Things to do:
1. Answer these questions using the text on AI bias:
(a) Which word does the text use as its example of a search for AI-generated images?
(b) What does the text say would be a lot harder to do?
(c) What does the last paragraph say does much of the biasing?
2. From the text on AI bias, pull out the passage that begins at the words "For example, if" and stops after the words "bias more apparent.". Copy it word for word.

Supplied text:
-=-=-
Of course, not in a “we should generate and spread racist content” kind of way. But sometimes results are a caricature of all the stuff AI has ingested, so if its output is obviously biased, it might be a good indicator of particular ways people tend to be biased.
For example, if all of the AI-generated images for “doctor” are men, it’s pretty clear the source content is biased to indicate that doctors are/should be men. It would be a lot harder to look up all of the internet’s images of “doctor” to check for bias. There are probably a lot more nuanced cases where AI-generated content can make bias more apparent.
A LLM is like a reflection of your prompt in the mirror of the training data and distortion created by the QKV alignment bias implementation and configuration in a simulacrum. The underlying profile the model creates of you ultimately forms your ideal informational counterpart. It is the alignment that does much of the biasing.
-=-=-
Dataset content:

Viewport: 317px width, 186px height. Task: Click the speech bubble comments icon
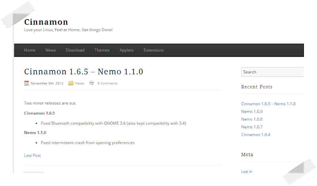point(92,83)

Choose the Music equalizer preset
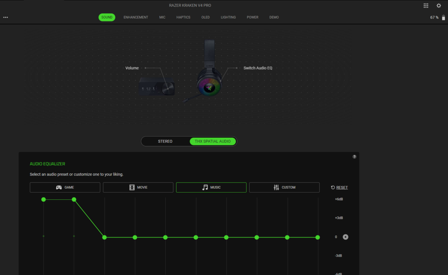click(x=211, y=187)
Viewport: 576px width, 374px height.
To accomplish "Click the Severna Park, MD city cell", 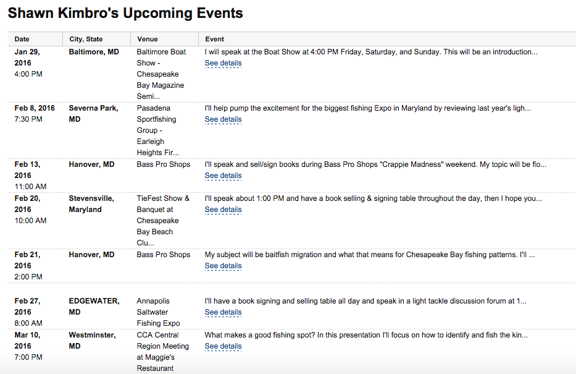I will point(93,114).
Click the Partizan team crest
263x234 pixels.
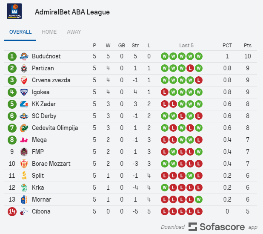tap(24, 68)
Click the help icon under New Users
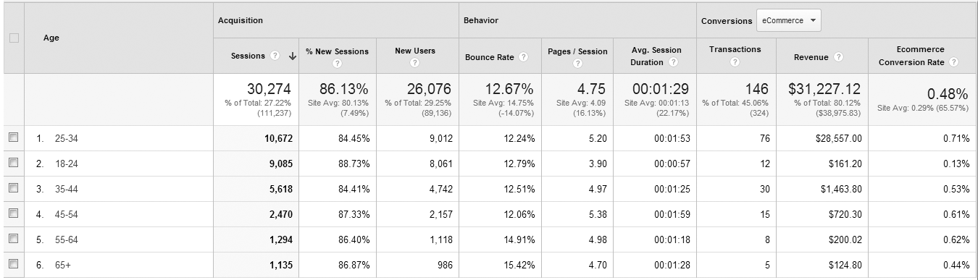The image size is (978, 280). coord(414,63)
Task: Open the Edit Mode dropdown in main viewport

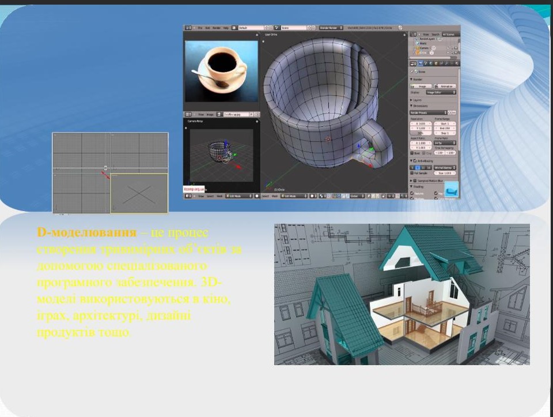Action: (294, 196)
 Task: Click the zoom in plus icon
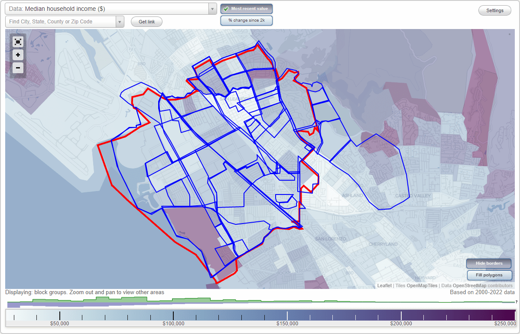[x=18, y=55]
-=-=-
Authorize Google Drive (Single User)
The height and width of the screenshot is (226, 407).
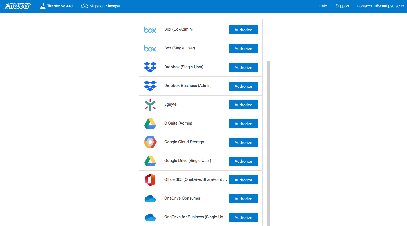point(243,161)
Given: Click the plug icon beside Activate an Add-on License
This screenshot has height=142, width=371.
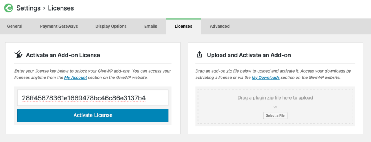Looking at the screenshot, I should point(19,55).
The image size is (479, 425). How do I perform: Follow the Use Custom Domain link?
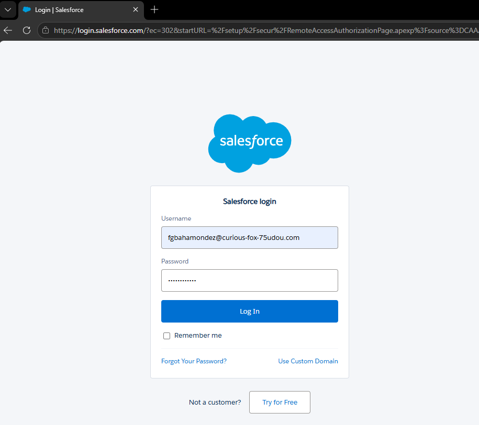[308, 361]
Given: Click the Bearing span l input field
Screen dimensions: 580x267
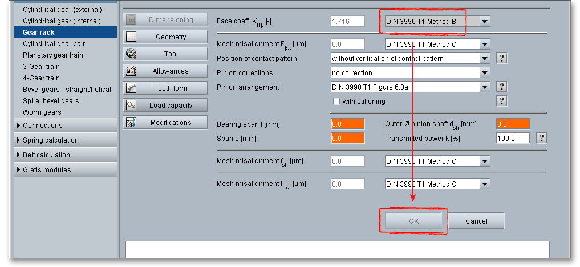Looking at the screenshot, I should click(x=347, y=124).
-=-=-
Solutions in order:
1.
(a) "Doctor."
(b) Looking up all of the internet's images of "doctor" to check for bias.
(c) The alignment.

2.
For example, if all of the AI-generated images for “doctor” are men, it’s pretty clear the source content is biased to indicate that doctors are/should be men. It would be a lot harder to look up all of the internet’s images of “doctor” to check for bias. There are probably a lot more nuanced cases where AI-generated content can make bias more apparent.